Water and Wastewater

Few people need to be reminded of water’s importance. Along with energy, it is essential for everyday life. Water provides sustenance, supports industry and irrigates fields. But city administrations are struggling to meet rising demand from growing populations while contending with issues such as water quality, flooding, drought and aging infrastructure.

This chapter will give cities tools to apply smart technology for an economical and sustainable water supply. It begins by outlining urban water realities. Next it explains the benefits cities can achieve by increasing the intelligence of their water systems. Finally, it talks about the technology targets cities should aim for to gain those benefits.

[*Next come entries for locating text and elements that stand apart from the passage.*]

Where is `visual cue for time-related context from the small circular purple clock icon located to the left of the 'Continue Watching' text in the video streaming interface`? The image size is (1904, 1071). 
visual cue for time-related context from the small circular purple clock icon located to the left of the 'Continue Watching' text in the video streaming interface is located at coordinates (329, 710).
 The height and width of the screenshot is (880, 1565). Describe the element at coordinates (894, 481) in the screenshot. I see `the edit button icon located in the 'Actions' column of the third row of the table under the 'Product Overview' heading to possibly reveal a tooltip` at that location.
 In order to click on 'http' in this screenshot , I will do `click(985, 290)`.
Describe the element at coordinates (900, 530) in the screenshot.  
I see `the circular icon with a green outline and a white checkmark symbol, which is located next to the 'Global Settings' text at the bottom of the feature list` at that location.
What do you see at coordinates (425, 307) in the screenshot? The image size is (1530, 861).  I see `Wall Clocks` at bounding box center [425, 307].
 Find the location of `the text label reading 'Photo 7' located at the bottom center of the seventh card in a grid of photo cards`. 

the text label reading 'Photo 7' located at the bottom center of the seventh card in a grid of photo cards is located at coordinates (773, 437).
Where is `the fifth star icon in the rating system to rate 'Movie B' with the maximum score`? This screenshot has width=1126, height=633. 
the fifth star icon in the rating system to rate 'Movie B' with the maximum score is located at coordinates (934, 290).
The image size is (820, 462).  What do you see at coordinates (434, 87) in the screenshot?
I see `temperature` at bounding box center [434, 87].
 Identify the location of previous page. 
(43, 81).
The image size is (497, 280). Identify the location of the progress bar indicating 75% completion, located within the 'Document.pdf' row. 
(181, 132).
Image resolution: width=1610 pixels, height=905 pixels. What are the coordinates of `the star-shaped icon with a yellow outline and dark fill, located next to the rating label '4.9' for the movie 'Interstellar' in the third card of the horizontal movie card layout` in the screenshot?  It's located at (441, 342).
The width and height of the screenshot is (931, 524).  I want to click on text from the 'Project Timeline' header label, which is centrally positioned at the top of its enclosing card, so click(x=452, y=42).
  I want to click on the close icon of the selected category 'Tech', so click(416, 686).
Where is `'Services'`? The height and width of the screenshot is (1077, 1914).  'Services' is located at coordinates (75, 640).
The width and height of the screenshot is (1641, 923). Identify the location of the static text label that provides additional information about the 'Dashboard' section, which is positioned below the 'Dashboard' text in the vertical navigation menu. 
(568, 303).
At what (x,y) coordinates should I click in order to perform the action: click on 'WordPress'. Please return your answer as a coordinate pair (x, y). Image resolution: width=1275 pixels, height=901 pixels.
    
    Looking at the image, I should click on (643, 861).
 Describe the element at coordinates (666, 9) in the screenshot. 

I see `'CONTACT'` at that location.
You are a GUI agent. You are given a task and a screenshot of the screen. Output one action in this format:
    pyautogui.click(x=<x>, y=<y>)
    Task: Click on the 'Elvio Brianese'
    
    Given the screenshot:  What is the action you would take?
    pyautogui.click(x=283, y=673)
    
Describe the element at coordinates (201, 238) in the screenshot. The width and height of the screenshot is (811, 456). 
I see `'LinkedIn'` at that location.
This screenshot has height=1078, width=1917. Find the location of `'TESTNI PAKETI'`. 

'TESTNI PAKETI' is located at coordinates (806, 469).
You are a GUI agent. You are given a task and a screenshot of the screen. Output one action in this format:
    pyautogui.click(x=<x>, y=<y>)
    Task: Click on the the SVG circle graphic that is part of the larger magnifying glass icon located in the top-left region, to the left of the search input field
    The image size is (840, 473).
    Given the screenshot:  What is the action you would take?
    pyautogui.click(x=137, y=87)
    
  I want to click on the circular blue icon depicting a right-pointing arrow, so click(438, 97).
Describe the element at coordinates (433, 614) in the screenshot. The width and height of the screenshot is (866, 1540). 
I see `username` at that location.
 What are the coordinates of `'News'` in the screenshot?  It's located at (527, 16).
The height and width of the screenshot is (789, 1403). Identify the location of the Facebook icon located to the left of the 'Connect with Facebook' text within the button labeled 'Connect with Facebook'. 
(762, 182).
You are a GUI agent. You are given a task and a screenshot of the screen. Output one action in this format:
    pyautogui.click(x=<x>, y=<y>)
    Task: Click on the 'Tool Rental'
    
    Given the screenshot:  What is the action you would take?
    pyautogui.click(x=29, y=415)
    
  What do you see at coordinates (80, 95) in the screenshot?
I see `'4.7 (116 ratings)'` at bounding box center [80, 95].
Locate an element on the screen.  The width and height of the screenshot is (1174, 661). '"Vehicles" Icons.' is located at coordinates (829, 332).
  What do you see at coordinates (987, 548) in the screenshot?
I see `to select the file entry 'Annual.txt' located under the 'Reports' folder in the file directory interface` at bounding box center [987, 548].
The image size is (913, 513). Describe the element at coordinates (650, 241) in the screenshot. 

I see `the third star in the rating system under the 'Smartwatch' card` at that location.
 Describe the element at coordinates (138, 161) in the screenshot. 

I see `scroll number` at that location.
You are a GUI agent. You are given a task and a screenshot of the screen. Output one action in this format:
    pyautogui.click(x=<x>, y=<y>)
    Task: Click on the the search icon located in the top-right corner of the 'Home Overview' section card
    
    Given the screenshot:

We need water for human consumption, of course. And to produce food. But not everyone realizes we need large volumes of water to produce energy. Thermoelectric power plants boil water to create steam to drive electricity-producing turbines. In 2005, U.S. power plants withdrew four times as much water as all U.S. residences, accounting for 41% of total water use.

The so-called “energy-water nexus” works in both directions. It takes a lot of water to create electricity. It takes a lot of electricity to pump and treat water. Worldwide, we use an average of 7% of total electricity to pump and treat water and wastewater, but the percentage can be much higher.

But perhaps this next statistic explains the challenge best of all. According to the United Nations, about two-thirds of the world’s population – 4.6 billion people – will face water -stressed conditions in the next decade.